Halley, Ambassador Robot
Halley, Ambassador Robot is a 2.6-foot remote-operated humanoid robot designed to be capable of emulating human communication. It is also designed to be able to attend university lectures.
Sophomore John Choi developed Halley as a proxy for himself, capable of attending and recording university lectures. Choi, keen to share his creations with a wider audience of makers, has placed all source files for Halley on GitHub (licensed under GNU GPL), and has written an extensive Instructable detailing how to construct Halley for around $500-800. Additional photos of the project can be found in this Flickr photoset.
Halley was built for the purpose of exploring what it means to be human from a non-human perspective. The primary means of achieving this is through human-robot interaction, where the robot, Halley, emulates as many human functions as possible while interfacing with another person. In order to connect with the idea of being human, a humanoid shape of respectable size is deemed necessary, along with an array of face-to-face communication techniques. A speaker, camera, and microphone satisfies the need for basic sensory input and output. Gestures, such as raising hands to ask questions, are supported by Halley’s movable arms and legs. Finally, and perhaps most importantly, the ability to express emotions will be achieved through the clever use of an Android phone as a face. The ultimate goal for this project is to have Halley take the place of a student in a classroom.

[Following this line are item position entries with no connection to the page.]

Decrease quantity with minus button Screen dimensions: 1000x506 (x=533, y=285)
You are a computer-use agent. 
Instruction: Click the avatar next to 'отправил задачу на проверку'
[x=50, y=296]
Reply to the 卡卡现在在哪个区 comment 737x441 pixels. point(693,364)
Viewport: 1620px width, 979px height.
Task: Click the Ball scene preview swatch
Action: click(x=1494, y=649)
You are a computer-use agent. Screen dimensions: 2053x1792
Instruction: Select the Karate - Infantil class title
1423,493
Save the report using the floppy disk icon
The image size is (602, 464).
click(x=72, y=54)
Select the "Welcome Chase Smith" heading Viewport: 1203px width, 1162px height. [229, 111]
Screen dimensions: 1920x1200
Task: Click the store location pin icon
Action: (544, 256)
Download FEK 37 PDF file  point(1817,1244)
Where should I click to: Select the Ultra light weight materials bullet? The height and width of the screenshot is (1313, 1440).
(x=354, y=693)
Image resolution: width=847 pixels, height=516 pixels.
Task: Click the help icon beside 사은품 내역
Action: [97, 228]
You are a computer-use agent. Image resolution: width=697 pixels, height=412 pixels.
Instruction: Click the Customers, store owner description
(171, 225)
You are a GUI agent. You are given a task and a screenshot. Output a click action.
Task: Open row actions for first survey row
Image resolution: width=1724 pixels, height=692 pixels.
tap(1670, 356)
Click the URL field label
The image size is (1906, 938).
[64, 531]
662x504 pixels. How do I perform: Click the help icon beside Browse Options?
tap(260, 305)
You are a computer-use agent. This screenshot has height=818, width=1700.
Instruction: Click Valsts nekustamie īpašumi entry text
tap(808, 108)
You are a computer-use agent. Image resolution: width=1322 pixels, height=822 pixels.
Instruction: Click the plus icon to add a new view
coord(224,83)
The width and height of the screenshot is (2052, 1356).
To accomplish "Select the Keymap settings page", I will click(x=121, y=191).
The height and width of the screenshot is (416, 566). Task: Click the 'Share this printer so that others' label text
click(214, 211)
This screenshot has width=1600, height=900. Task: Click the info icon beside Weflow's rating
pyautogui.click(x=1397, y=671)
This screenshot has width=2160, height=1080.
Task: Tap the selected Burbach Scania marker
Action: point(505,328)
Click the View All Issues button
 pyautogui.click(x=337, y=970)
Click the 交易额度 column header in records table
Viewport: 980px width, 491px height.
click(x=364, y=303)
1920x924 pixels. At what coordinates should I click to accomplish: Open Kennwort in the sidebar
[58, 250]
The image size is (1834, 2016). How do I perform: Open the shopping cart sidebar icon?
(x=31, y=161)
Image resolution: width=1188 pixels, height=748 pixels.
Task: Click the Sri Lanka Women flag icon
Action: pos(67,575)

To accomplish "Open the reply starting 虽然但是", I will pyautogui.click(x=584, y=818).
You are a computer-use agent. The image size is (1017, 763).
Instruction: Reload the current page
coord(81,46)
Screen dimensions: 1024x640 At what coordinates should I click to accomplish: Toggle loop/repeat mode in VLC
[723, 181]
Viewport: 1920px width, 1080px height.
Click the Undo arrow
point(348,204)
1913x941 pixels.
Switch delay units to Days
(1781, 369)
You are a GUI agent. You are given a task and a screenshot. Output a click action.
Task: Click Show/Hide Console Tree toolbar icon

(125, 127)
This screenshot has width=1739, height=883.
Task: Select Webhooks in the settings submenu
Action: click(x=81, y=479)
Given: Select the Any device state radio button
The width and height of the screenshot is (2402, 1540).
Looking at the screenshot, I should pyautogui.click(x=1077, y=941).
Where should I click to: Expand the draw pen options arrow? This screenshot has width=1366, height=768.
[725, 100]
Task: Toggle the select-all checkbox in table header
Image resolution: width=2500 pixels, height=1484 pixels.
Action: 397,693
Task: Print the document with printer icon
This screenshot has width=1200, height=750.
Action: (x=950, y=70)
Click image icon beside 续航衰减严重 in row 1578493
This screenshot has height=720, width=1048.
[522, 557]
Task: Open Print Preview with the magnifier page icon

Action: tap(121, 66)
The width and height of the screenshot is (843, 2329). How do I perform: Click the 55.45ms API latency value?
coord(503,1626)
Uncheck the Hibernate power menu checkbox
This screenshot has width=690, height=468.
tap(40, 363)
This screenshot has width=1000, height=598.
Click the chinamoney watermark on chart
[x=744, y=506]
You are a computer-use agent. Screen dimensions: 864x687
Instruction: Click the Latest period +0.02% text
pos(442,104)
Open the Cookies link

The Halley Instructable has received more than 23,000 views. Choi writes: Comments and private messages tell me that graduate students and even a tech professor at various institutions have taken interest in this project. In addition, the Poppy Project, a team of roboticists in France who have inspired my work, were quite impressed by this project, even to the point that they wanted to merge my contributions with theirs!
Halley, Ambassador Robot was developed in the CMU Robotics Club workshop, and was supported by a microgrant from the Frank-Ratchye Fund for Art @ the Frontier (FRFAF) — an endowment founded to encourage the creation of innovative artworks by the faculty, students and staff of Carnegie Mellon University. With this fund, the STUDIO seeks to develop a cache of groundbreaking projects created at CMU — works that can be described as “thinking at the edges” of the intersection of disciplines.
John Choi is a sophomore studying in CMU’s Bachelor of Computer Science and Art (BCSA) degree program.